At first glance, it’s an odd conceit: a trio of radio plays performed on stage, but it actually works quite well. The actors are assembled in a stylishly recreated 30s radio studio (courtesy of designer Simon Scullion) to perform three short Agatha Christie pieces – somewhat anachronistically, since two of these weren’t written till the forties and fifties. The stories themselves are unremarkable: a ghostly tale of a dead wife returned to haunt her murderous husband (Personal Call), a philandering barrister punished for his overconfidence in Butter in a Lordly Dish, and Hercule Poirot putting in an appearance in Yellow Iris. (This, despite the familiarity of the character, is the weakest piece: stretched even at 30 minutes and padded out with pleasant if slightly pointless musical interludes).

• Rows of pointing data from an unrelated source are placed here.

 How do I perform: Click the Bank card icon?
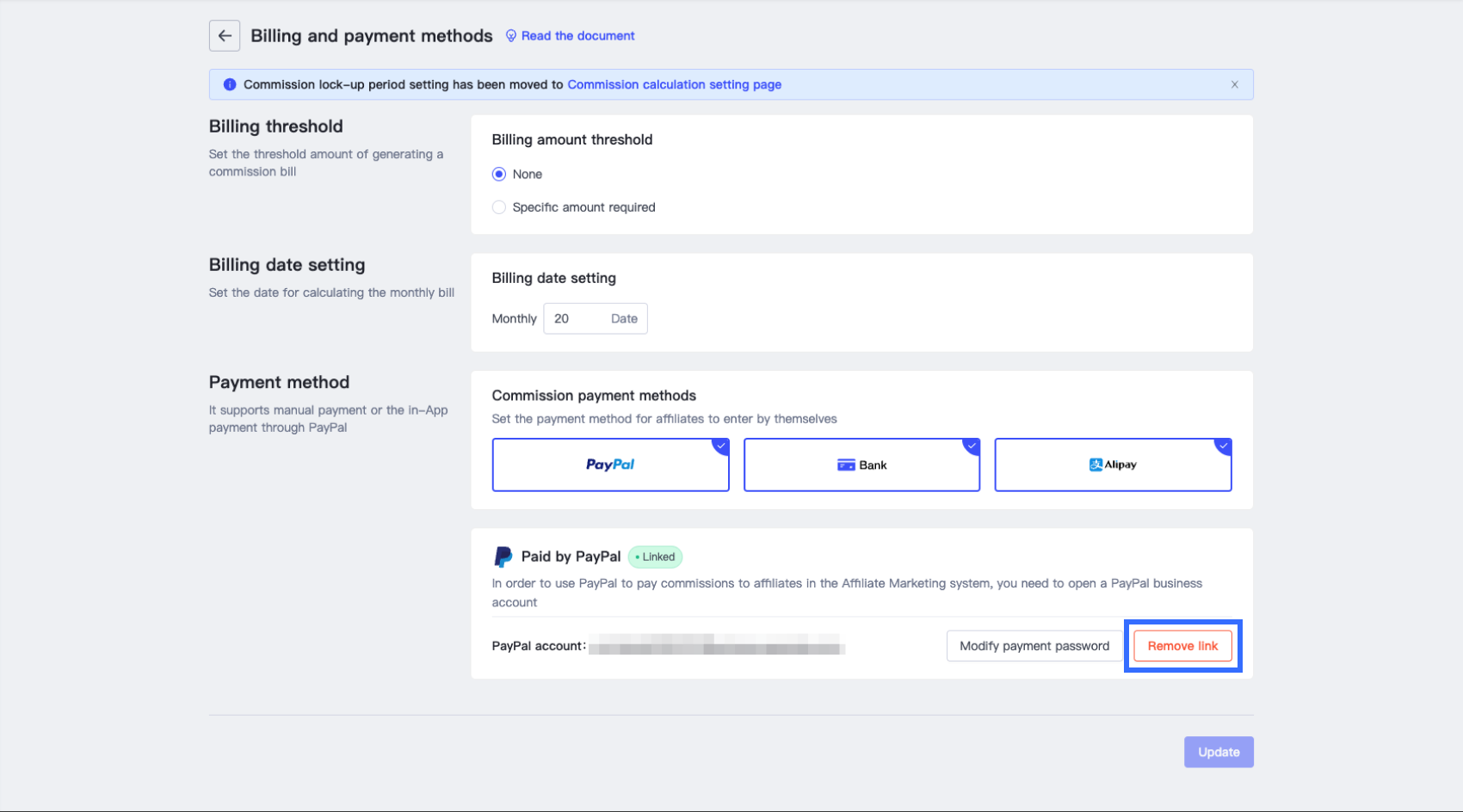(x=846, y=465)
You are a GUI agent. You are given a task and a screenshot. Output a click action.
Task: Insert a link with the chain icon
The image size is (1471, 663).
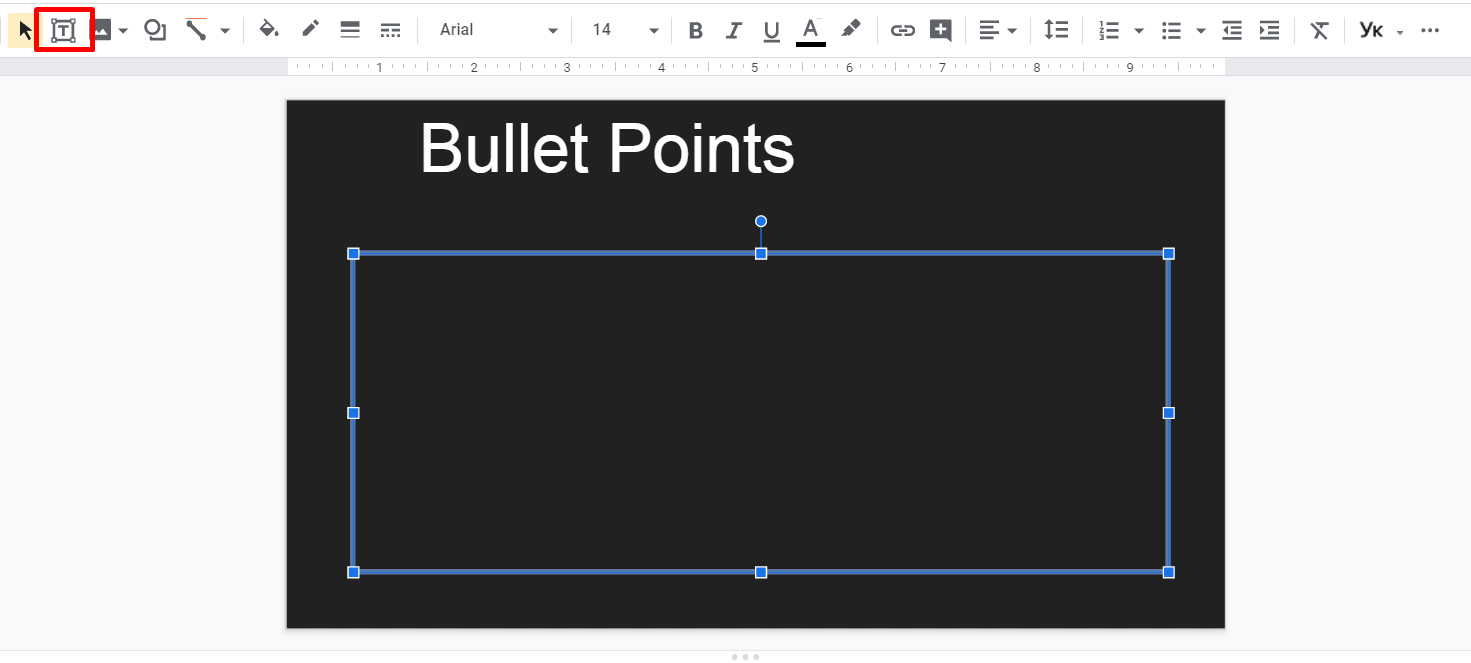click(x=902, y=30)
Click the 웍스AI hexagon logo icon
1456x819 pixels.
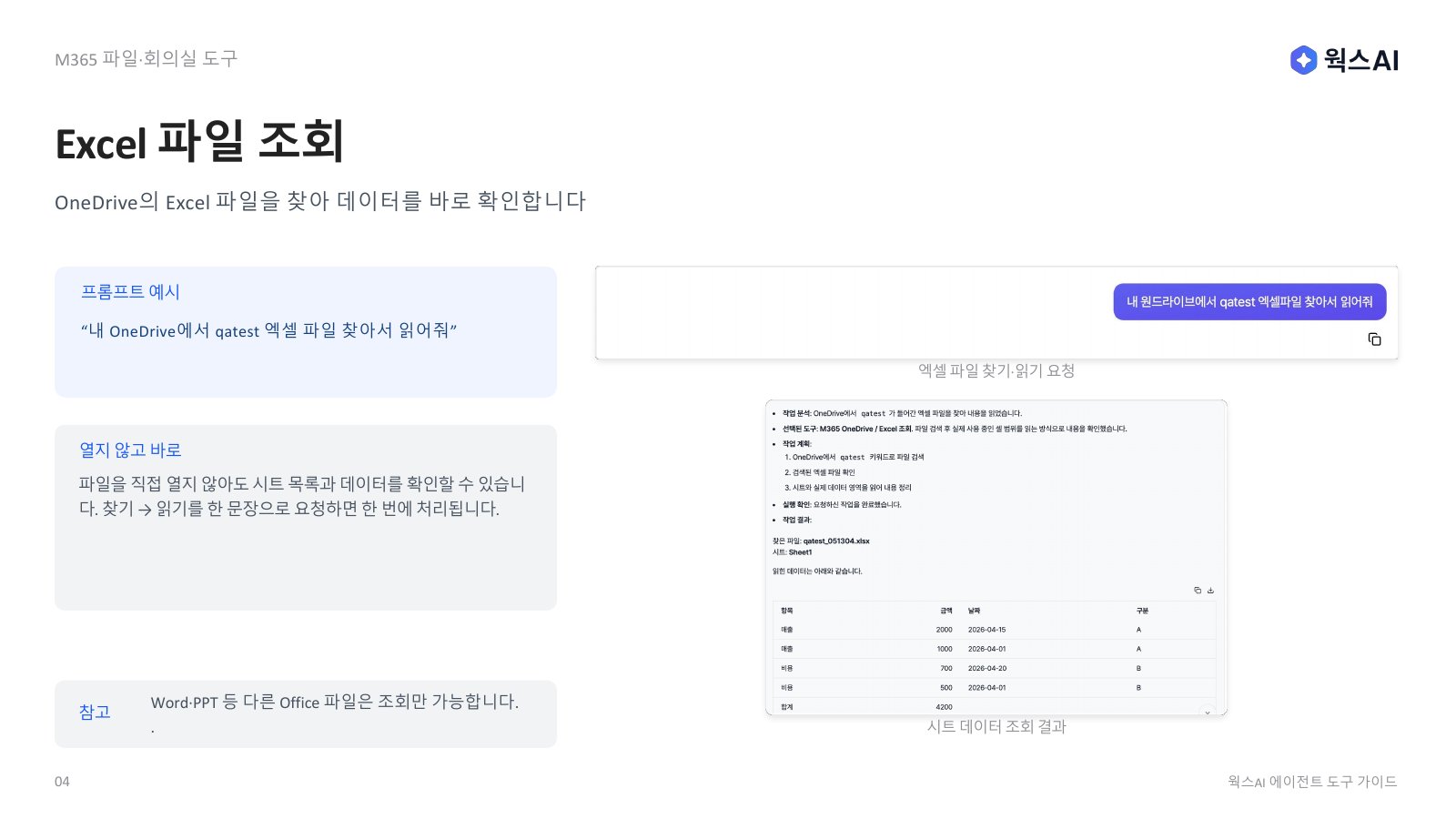1303,60
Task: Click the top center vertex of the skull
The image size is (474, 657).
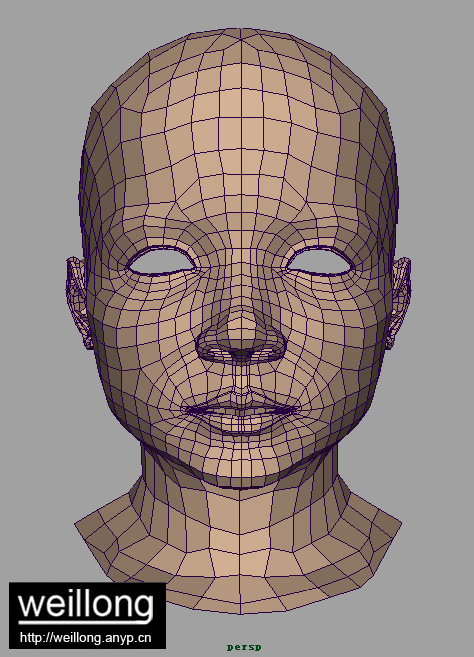Action: (x=241, y=29)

Jenny Seagrove and Tom Conti – the ‘faces off the telly’ – both give fairly one-note readings. Seagrove’s breathy gasping is always on the tipping point of hysteria and she has a collection of meandering accents, while Conti is oddly flat, and at times both seem only to have a passing familiarity with the scripts in front of them. ‘We’re too old to learn lines anymore,’ Conti jokes, pleasantly, riffing with the audience before the performance begins; an old pro’s masterclass in winning over a crowd. ‘Speak for yourself!’ Seagrove replies tartly from the back of the stage, as if accidentally overhearing him, and it’s this exchange that sets the tone for the piece. Age might have withered Conti’s memory, but his timing remains impeccable: most of the laughs come from his perfectly placed gestures – mugging towards the audience when the Foley Artist pours him a gin he’ll never get to drink, wincing at sudden noises and silently bemoaning that a scripted kiss involves placing a smacker on his own hand as Seagrove retreats hastily away in visible relief that she doesn’t have to succumb to his attentions. The pair’s polished double act – his incorrigible old rogue to her exasperated professional – is all the more impressive since, after that initial exchange, neither speaks a word that isn’t in Christie’s scripts.
For all Seagrove and Conti’s polished charm, the star of the show is Alexander S Bermange, the on-stage Foley Artist. It is he who crafts the magic from his box of tricks, whether it’s faking footsteps or mocking up a murder – he’s the one who sets the scene and controls the pace. Bermange takes this essential role and makes him a petty jobsworth who takes a deadpan delight in his power, whether it’s by taking his own sweet time pouring a drink, secure in the knowledge the actors can’t resume talking till he’s done, or indicating the grisly demise of a character by stabbing a cabbage with such zeal that the actor playing the ill-fated soul looks positively disconcerted. He called to mind Rowan Atkinson’s tyrannical shop assistant in Love, Actually, unwilling to relinquish a purchase until the last ribbon has been tied, the final rose petal strewn, bitterly revenging himself on all who have ignored his genius. There’s years of simmering discontent at the hands of self-obsessed actors latent in every gesture here: timing is, of course, essential for a Foley Artist, but Bermange joyfully turns such precision into silent pedantry, and as such gets many of the biggest and best laughs.
The rest of the troupe gets in on the fun too. While ably taking on multiple parts in each piece, they are also playing the actors performing these shows, which leads to a degree of layering of meaning that feels very meta, without trying too hard to prove its own cleverness. They amiably acknowledge the inherent absurdity of radio plays (there’s a wry glance towards the grey-haired Conti – hamming it up with great gusto as the Belgian detective – when someone gushes about the fact that Poirot’s hair is still black), but also recognise the outmoded conventions of the era, where ‘exotic’ foreigners were played as stereotypes with exaggerated accents and personalities to match by plummy English ladies, and actors wore evening dress for an audience who couldn’t see them. It’s this layering that makes this feel like more than a lazy rehash of old ideas, and it’s to director Joe Harmon’s credit that the evening’s best moments look spontaneous and unscripted, when they have clearly been choreographed as carefully as the Foley Artist’s effects.